Russia Is Stripping Its Nuclear North to Defend Putin's War
Satellite imagery shows that at least two dozen mobile S-300 and S-400 launchers, along with their fire-control radars, reload vehicles, and support equipment, have quietly vanished.
Russia built the city of Severodvinsk to outlast the apocalypse.
It sits up on the White Sea, roughly 1,500 kilometers from the nearest Ukrainian-held ground, wrapped in cold water and empty tundra and a Cold War air-defense network built to guard the single most valuable industrial site in the Russian military.
The shipyards there build Russia’s nuclear submarines.
There is exactly one place on Earth that does that job for Moscow, and this is it.
The shipyards are still standing but much of the air defense that was supposed to protect them is not. It’s essentially unguarded.
Satellite imagery analyzed by the Barents Observer shows that at least two dozen mobile S-300 and S-400 launchers, along with their fire-control radars, reload vehicles, and support equipment, have quietly vanished from the positions ringing Severodvinsk since 2024.
They almost certainly went south, into the war, where Russia keeps running out of them.
And here’s the funny part: Ukraine has never fired a shot at those shipyards. It may never bother to. It has already forced Russia to weaken their protection anyway, which might be the more impressive achievement.
Let me walk you through how a country loses the defense of its nuclear crown jewels without the enemy ever showing up.
Distance used to be Russia’s best weapon. Ukraine broke it.
For most of history, Russia treated its own size as a kind of armor. It’s the same armor that swallowed Napoleon’s Grande Armée in 1812 and froze Hitler’s Wehrmacht solid outside Moscow in 1941, two of the most powerful militaries of their day, undone less by Russian firepower than by the sheer, punishing distance between the border and anything worth taking.
Both armies learned the oldest lesson on the continent the hard way: that Russia is simply too big to conquer by marching, and Moscow has spent the two centuries since assuming that vastness would always cut in its favor.
The really precious things, like the strategic bomber bases, the submarine yards, the deep interior industry, all sat comfortably far from a frontline hundreds or thousands of kilometers away.
You can’t bomb what your enemy can’t reach, and for a long time Ukraine simply couldn’t reach.
That assumption is dead now, and Ukraine killed it methodically.
In early July, Ukrainian drones hit the Omsk refinery in western Siberia, around 2,700 kilometers from Ukrainian-held territory, the deepest strike of the war.
Operation Spiderweb reached strategic bombers at Olenya up in the Arctic and at Belaya in Siberia.

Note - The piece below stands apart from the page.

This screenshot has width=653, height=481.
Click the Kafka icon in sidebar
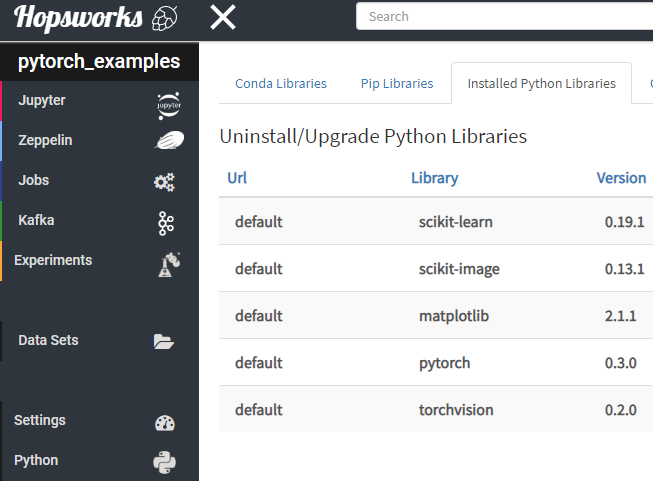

Ukraine has put drones over Moscow, over Tatarstan, and over targets nobody in the Kremlin thought were on the board a year ago.
Once you’ve proven you can range that far, you’ve told every base commander across eleven time zones that his facility might be next, and every one of them starts asking for air defense.
That’s the trap. Russia now faces credible threats spread across more territory than its finite pool of long-range air defense can possibly cover at once.
So, it has to choose, and the satellite pictures around Severodvinsk are what a hard choice looks like from orbit.